Start of Block
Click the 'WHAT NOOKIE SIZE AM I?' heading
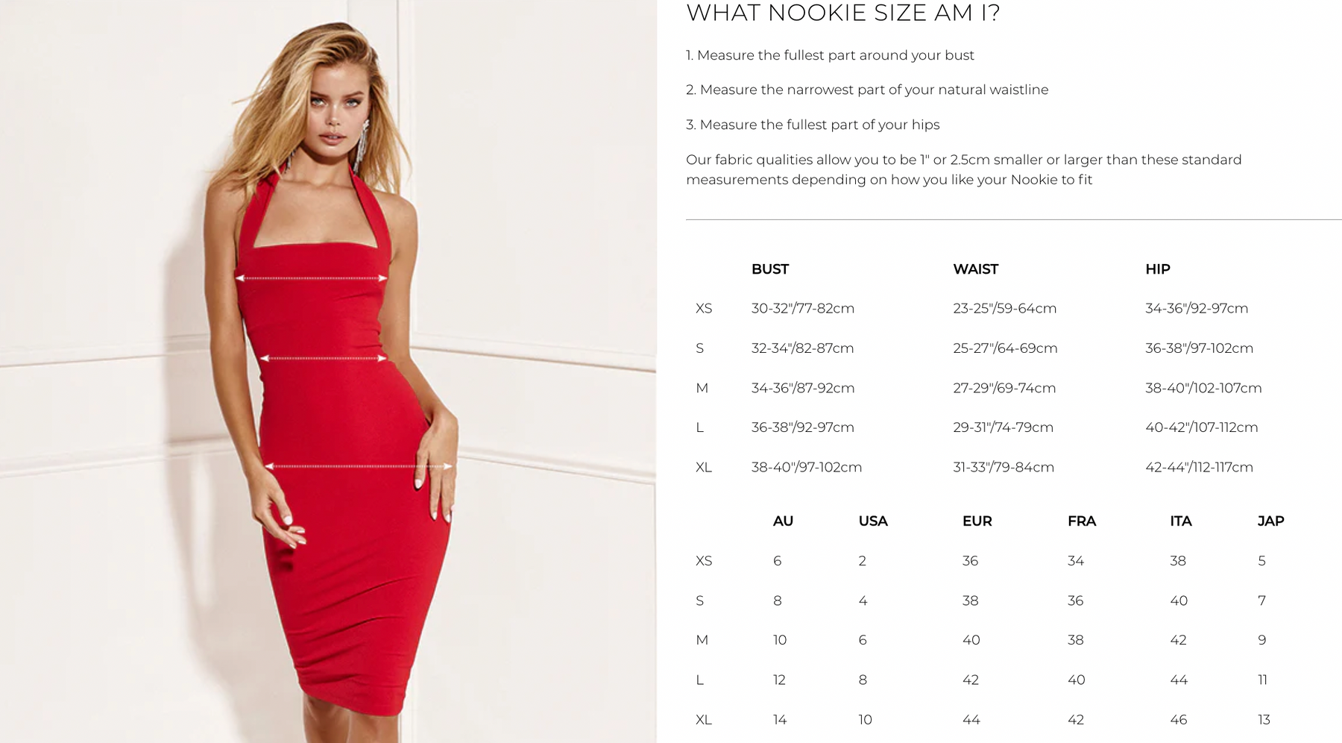 (842, 13)
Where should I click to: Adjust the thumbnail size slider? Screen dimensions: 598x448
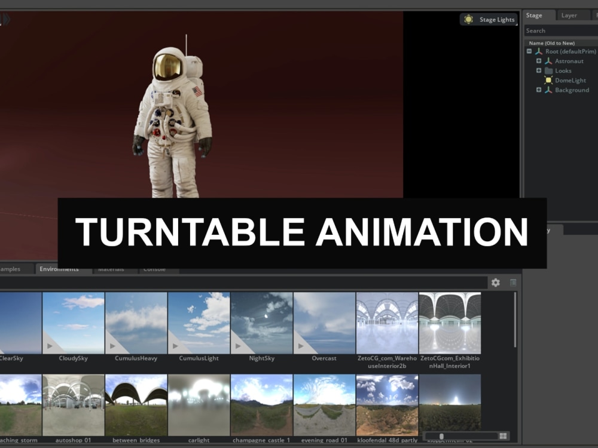(x=441, y=435)
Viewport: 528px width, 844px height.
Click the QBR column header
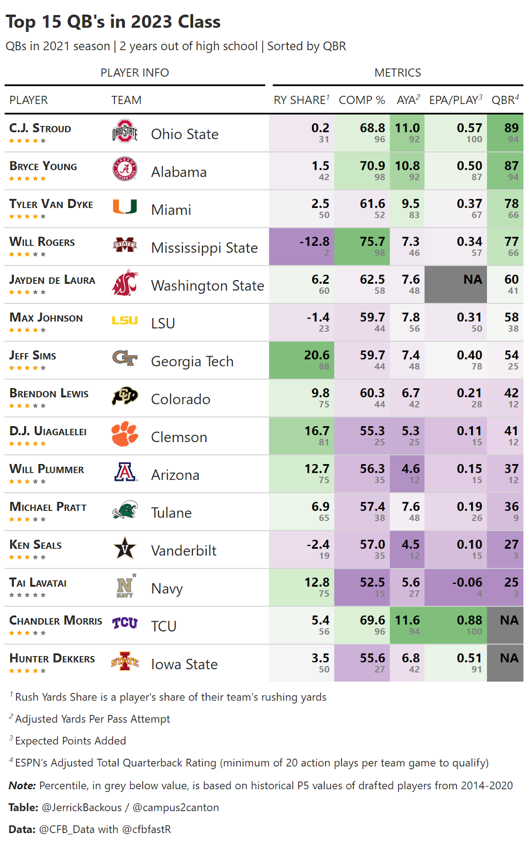(505, 100)

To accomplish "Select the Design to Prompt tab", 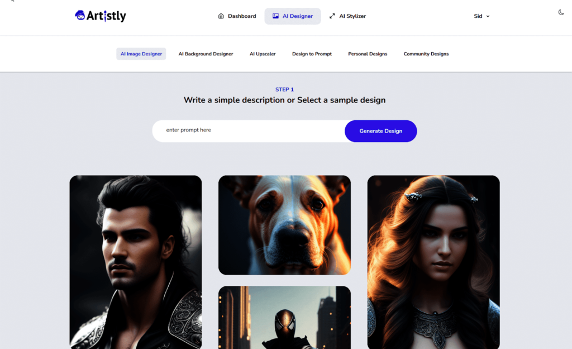I will pos(312,54).
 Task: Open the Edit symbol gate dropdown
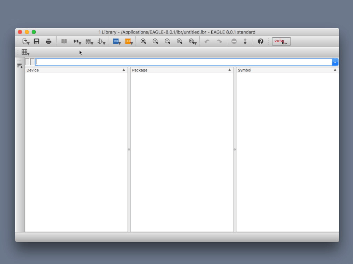click(101, 41)
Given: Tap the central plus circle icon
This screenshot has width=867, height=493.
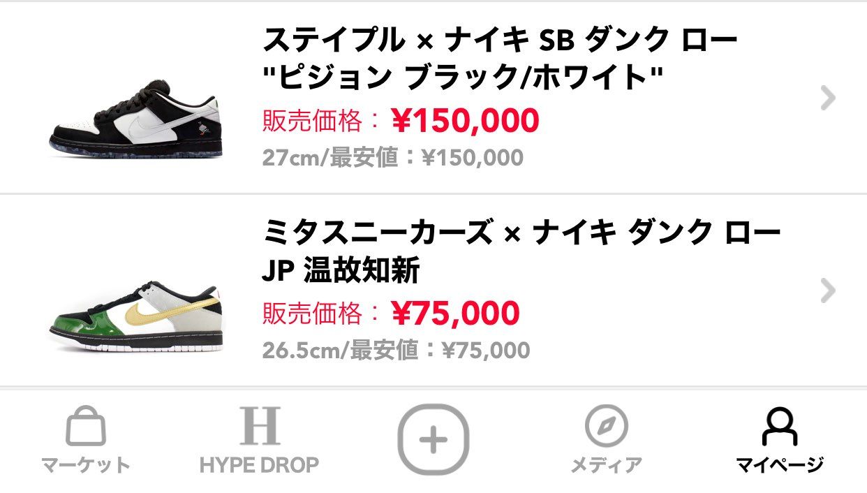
End of Block
* Task goal
Quote exactly, and nothing besides, the lines from the one with "Given: Tap the central plus circle icon" through the end of the records above; include both ends and omit the pictures.

* Task solution
Given: Tap the central plus circle icon
This screenshot has width=867, height=493.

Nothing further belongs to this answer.